Sur les demandes accessoires :
En application des dispositions des articles 696 et suivants du code de procédure civile, Monsieur [I] [O] et Madame [K] [M] succombant en la cause, il convient de les condamner in solidum aux dépens de l’instance comprenant les frais de signification du commandement de payer du 08 mars 2024.
En vertu des dispositions de l’article 700 du Code de procédure civile, le juge condamne la partie tenue aux dépens ou qui perd son procès à payer une somme qu’il détermine au titre des frais exposés et non compris dans les dépens.
Il convient dès lors de condamner in solidum Madame [K] [E] [M] et Monsieur [I] [O] à payer à la SA CLESENCE la somme de 300 euros au titre de l’article 700 du code de procédure civile.
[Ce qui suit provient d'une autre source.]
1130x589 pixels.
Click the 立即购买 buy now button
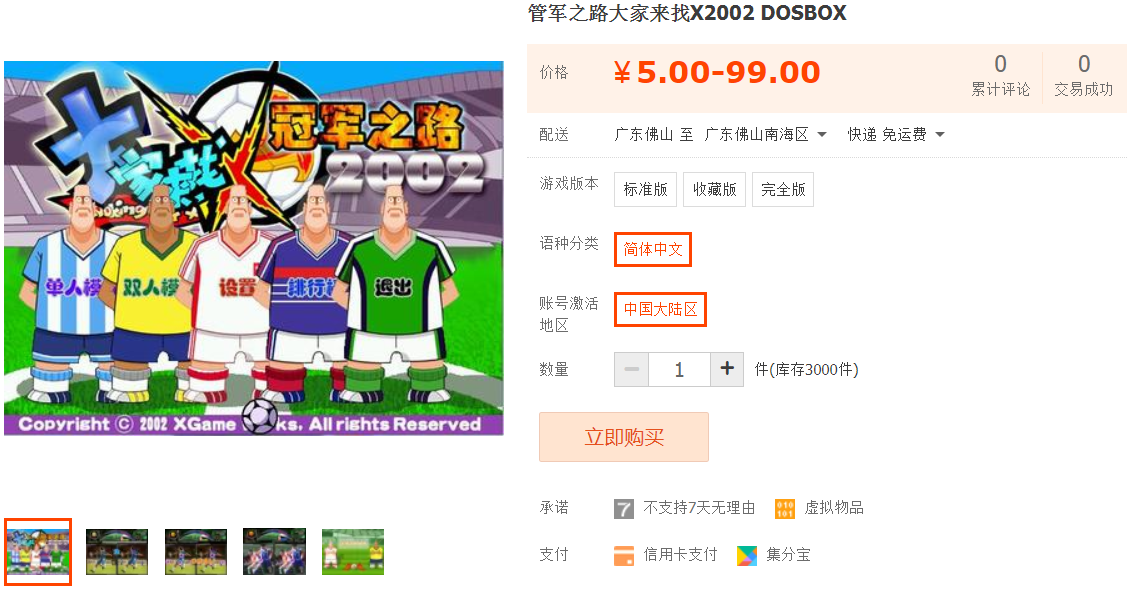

Conformément à l’article 514 du code de procédure civile, le présent jugement est assorti de l’exécution provisoire, de droit.
PAR CES MOTIFS
DECLARE recevable la demande de la Société anonyme CLESENCE aux fins de constat de l’acquisition de la clause résolutoire ;
CONSTATE que les conditions d’acquisition de la clause résolutoire contenue dans les baux conclus le 7 juillet 2022 entre la Société anonyme CLESENCE d’une part, et Monsieur [I] [O] et Madame [K] [M] d’autre part, concernant les locaux d’habitation et l’emplacement de stationnement situés [Adresse 4], sont réunies à la date du 20 avril 2024 ;
CONSTATE la résiliation du bail à compter de cette date ;
ORDONNE, à défaut de départ volontaire des lieux, l’expulsion de Monsieur [I] [O] et Madame [K] [M] ainsi que de tout occupant de leur chef, dans un délai de deux mois à compter de la signification d’un commandement d’avoir à libérer les lieux, avec l’assistance de la force publique si besoin, ainsi que le transport des meubles laissés dans les lieux loués, conformément aux dispositions des articles L433-1 et L433-2 du code des procédures civiles d’exécution ;
FIXE le montant de l’indemnité d’occupation mensuelle due solidairement par Monsieur [I] [O] et Madame [K] [M] à compter du 20 avril 2024 date de la résiliation du bail, et jusqu’à la libération définitive des lieux, à une somme égale au montant mensuel du loyer indexé et des charges qui auraient été dus si les baux s’étaient poursuivis,
CONDAMNE solidairement Monsieur [I] [O] et Madame [K] [M] à payer à la Société anonyme CLESENCE la somme de 6.685,88 euros au titre des loyers, charges et indemnités d’occupation arrêtée au 15 octobre 2024, échéance de septembre 2024 incluse, avec intérêts au taux légal à compter de la signification de la présente décision ;
CONDAMNE solidairement Madame [K] [E] [M] et Monsieur [I] [O] à payer à la Société anonyme CLESENCE une indemnité d’occupation égale au montant du loyer révisé, augmenté des charges qui auraient été dus, si les baux s’étaient poursuivis à compter du 20 avril 2024 jusqu’à la libération effective des lieux ;
CONDAMNE in solidum Madame [K] [E] [M] et Monsieur [I] [O] à payer à la Société anonyme CLESENCE la somme de 300 euros au titre des frais irrépétibles,
CONDAMNE in solidum Monsieur [I] [O] et Madame [K] [M] aux dépens de l’instance, comprenant les frais de signification du commandement de payer du 8 mars 2024 ;
RAPPELLE que le présent jugement est assorti de l’exécution provisoire de droit.